Niente da fare, sul merito non ci metteremo mai d’accordo. Fra chi appena sente pronunciare questa parola vede i fantasmi del classismo e chi nel merito vede l’unica possibilità proprio per i meno fortunati di fare grandi cose nella vita.
Lo dico subito: appartengo al secondo gruppo e con assoluta determinazione. Al contempo, sono perfettamente consapevole che chi la pensa come il sottoscritto non verrà mai capito – eufemismo – da quanti vedano in una scuola e in università meritocratiche la strada a disposizione di chi “figlio di papà” non lo è per sfondare soffitti di cristallo (espressione quantomai di moda) e realizzarsi.
Per quanto innumerevoli storie di grandissime donne e grandissimi uomini testimonino esattamente l’insopprimibile forza della meritocrazia, chi resta accecato dalla luce abbagliante dell’ideologia non riesce a vedere un palmo oltre il proprio naso.
Una scuola appiattita su un rendimento consapevolmente mediocre per tutti, in cui i professori sono ormai terrorizzati anche solo all’idea di riprendere uno studente, un’università in cui i rettori non possono licenziare insegnanti incapaci o fannulloni è un mondo in cui nei migliori atenei (privati, ma non solo) finiranno per iscriversi sempre i figli dei ricchi. Per dirla brutalmente.

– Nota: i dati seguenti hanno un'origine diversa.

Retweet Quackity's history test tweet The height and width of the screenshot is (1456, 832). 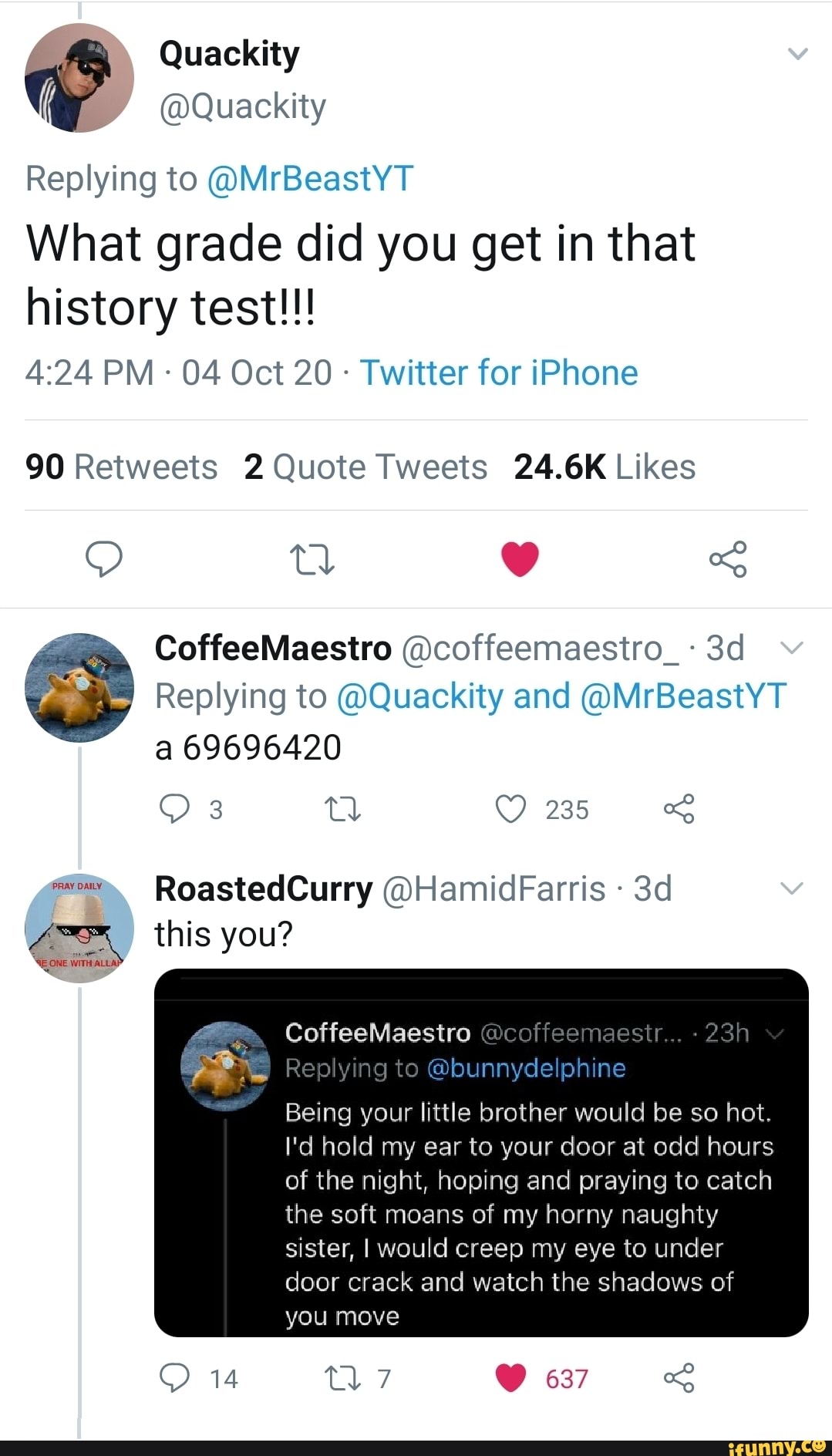[x=312, y=560]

In una scuola come quella italiana di oggi, insegnare bene, insegnare male o non insegnare affatto non fa alcuna differenza. In termini economici e di carriera, una vergogna per i professori che ci mettono capacità e anima. Nella meravigliosa scuola egualitaria di cui si riempiono la bocca i soloni, un professor Keating farebbe la fine de “L’Attimo Fuggente”, ma per motivi diametralmente opposti. Fatto fuori non perché insopportabile a un’elite, ma perché troppo sfidante per la mediocrità in cui questo Paese ama crogiolarsi, per raccontarsi di essere democratico e attento agli ultimi. Una balla!
Sono decenni che in Italia abbiamo impostato formazione e insegnamento su progressioni lineari di carriera, nessuna valutazione, anzianità e odio dichiarato per qualsiasi forma di selezione.
Il risultato è che la media del lavoro svolto nelle nostre aule scolastiche e universitarie continua a scendere, dati alla mano dei test svolti dai nostri ragazzi, mentre questi ultimi arrivano impreparati al mondo del lavoro e della feroce competizione che li attende.
A questi inossidabili paladini della battaglia contro il merito, quasi sempre a sinistra, basterebbe dare un’occhiata ai tanti figli di immigrati che – pur nelle stesse piatte scuole dei nostri figli – impegnandosi il doppio e affamati di vita spesso fanno mangiare la polvere ai ragazzi tenuti nella bambagia. Si sa, però, di immigrazione e migranti è comodo parlare per fare propaganda e ideologia, da destra come sinistra.
In questo quadro sconfortante, è con profondo orgoglio che oggi La Ragione consegnerà cinque borse di studio su base esclusivamente meritocratica all’Università IULM del rettore Gianni Canova.